■ Work to be completed
Exactly the lines from the line with "Task: Click the 22/07/2011 date stamp" through the final line of the records below, both ends included, are to be set down. Do not include pictures.

[Dataset excerpts]

==*==

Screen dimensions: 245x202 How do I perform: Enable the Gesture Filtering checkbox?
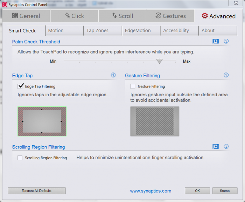133,86
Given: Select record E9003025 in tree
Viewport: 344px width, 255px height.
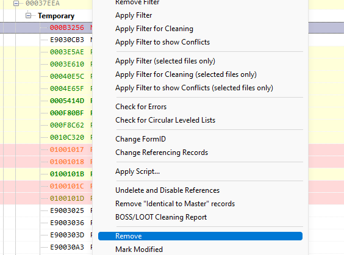Looking at the screenshot, I should click(67, 210).
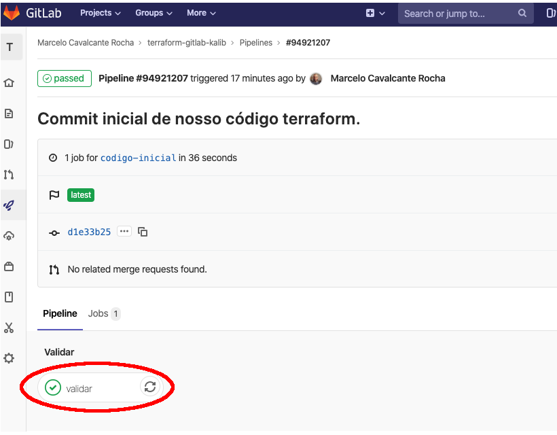Retry the validar job via its retry icon
Screen dimensions: 557x435
(149, 386)
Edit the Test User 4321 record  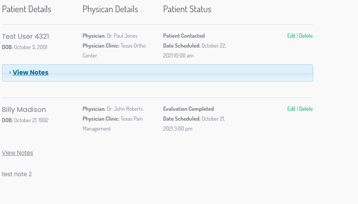[291, 36]
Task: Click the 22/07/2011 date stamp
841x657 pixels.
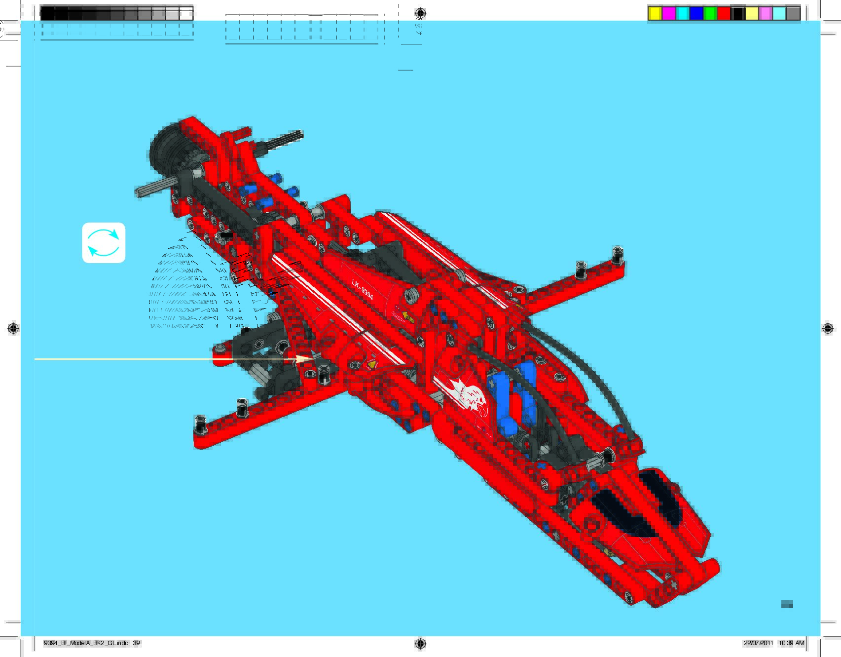Action: [x=758, y=643]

==*==

■ Output for this exercise
Task: Click the 22/07/2011 date stamp
841x657 pixels.
Action: [x=758, y=643]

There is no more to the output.